Takamura expands the pressure of economic forces by doing something startling in a historical crime novel: she moves the action up a decade, to her contemporary moment. In Lady Joker, the kidnapping of Hinode’s CEO takes place on March 18, 1994. This is not unlike if an American author today novelized the Boston Marathon bombings by setting the action in 2023. The transposition allows Takamura to take Lady Joker’s extortion campaign out of the era of Japan’s postwar “economic miracle” — a period that stretched from the end of World War II to 1991 — and into its long hangover. Instead of unnerving the good times, the corporate kidnapping case now confirms that the bad times are already here. The economy is worsening. Globalization is encroaching.

In one of her meticulously rendered scenes of corporate life in Hinode, the company feels immense pressure to finalize a distribution deal with Limelight, the largest American beer company. (Takamura is fantastic at inventing names.) Limelight has all the leverage.
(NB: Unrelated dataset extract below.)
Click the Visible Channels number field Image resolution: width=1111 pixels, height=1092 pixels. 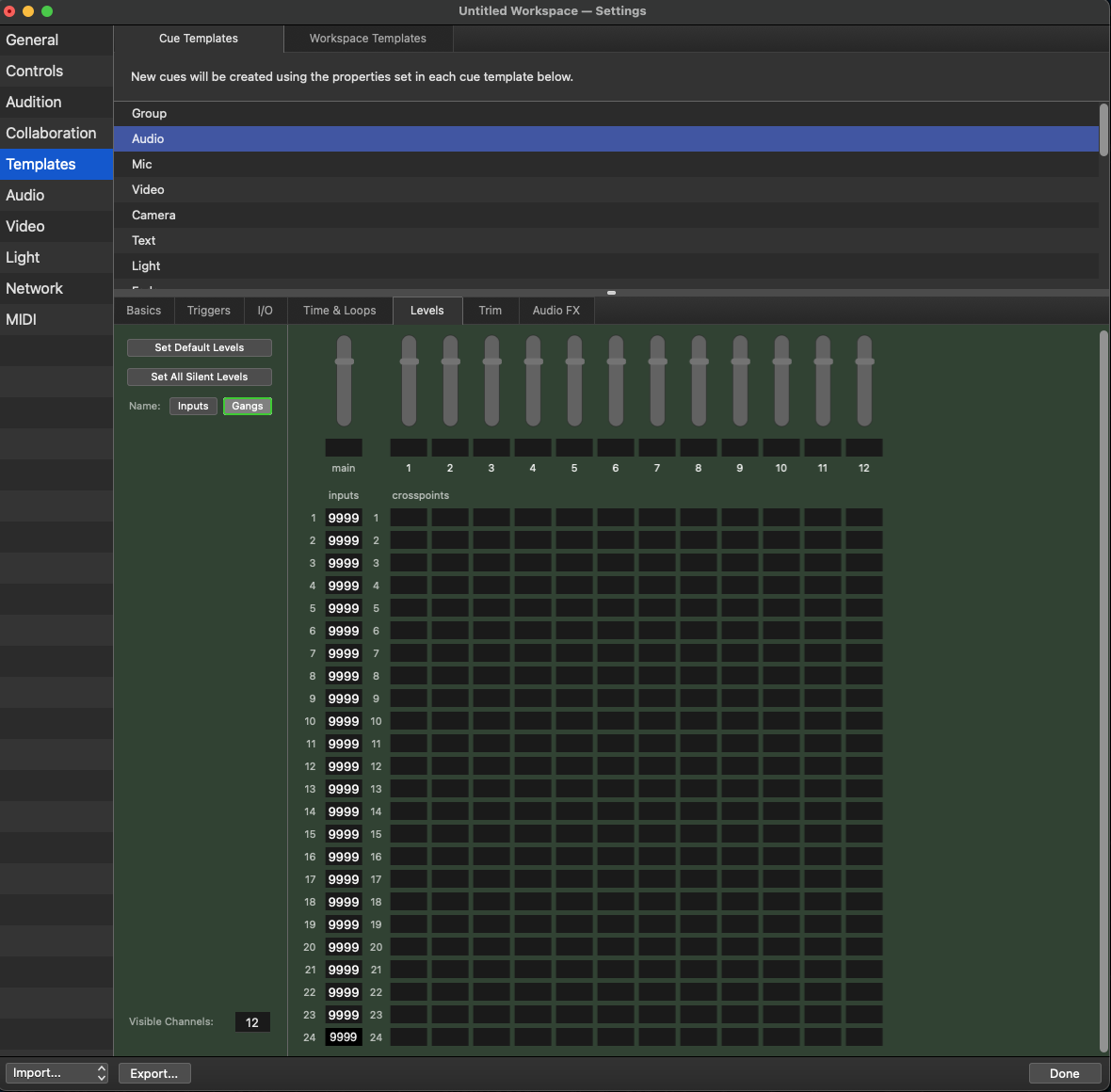252,1022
The members of Lady Joker know there are people out there making money, but they are, predictably, those with vast capital and the lack of shame to use it as a club. The Lady Joker crimes are, in this light, an attempt by spectators to join a game in progress.

As Volume 2 proceeds, the reporters, similarly spectators so far, begin connecting the Lady Joker case and Hinode to underworld crime organizations, ultranationalist politicians, stock price manipulations, and illegal loan arrangements. Reporters and sources associated with this larger story start to go missing. More powerful criminals — it’s not always clear who or how — begin leveraging Lady Joker for their own gains. The petty criminals who find themselves in over their heads is a cliché, but there is not a character in Lady Joker that sees the full picture. That these financial crimes and underworld figures stay in the novel’s deep background raises whether they are forces a suspense genre plot, no matter its scope and comprehensiveness, can accommodate. The two central police officers are so tense from the lack of resolution near the end of the novel that they invite violence in their own lives seemingly just for the release.
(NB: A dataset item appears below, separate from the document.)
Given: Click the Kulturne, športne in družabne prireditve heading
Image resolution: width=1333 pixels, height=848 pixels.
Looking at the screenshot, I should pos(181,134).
Lady Joker was Takamura’s final crime novel. Her first had been published in 1990, and in the course of those seven years before Lady Joker’s release she had become the “Queen of Mysteries.” But she was dissatisfied with the form. According to Amanda C. Seaman, a professor of Japanese language and literature at University of Massachusetts-Amherst, Takamura began to find “that detective fiction did not allow her the scope to explore the deep problems of guilt and punishment that now interested her.” She has since written novels about powerful conservative families and impoverished farmers.

There is guilt in Lady Joker, but it arrives too little, too late. More often there’s punishment, meted out dispassionately according to the needs of capital. In the final pages, nearly everyone suffers, even (and especially) those who decide to make a last-minute stand. But the jolting events of the novel open some doors, too, as they must in a contingent universe. The remaining journalists start to write more freely about financial corruption than they ever had, increasingly unafraid of intimidation, both political and criminal, “so long as they caught the right moment and momentum. And apparently that time was now.” The journalists are embarrassed that it’s taken a murder — maybe several — to get them to this freer place. Lady Joker is a long lament that those with power, encumbered and insulated by systems that prioritize an unjust status quo, delay reckoning by design. This delay gives more time for more people to act on where their life has happened to bring them.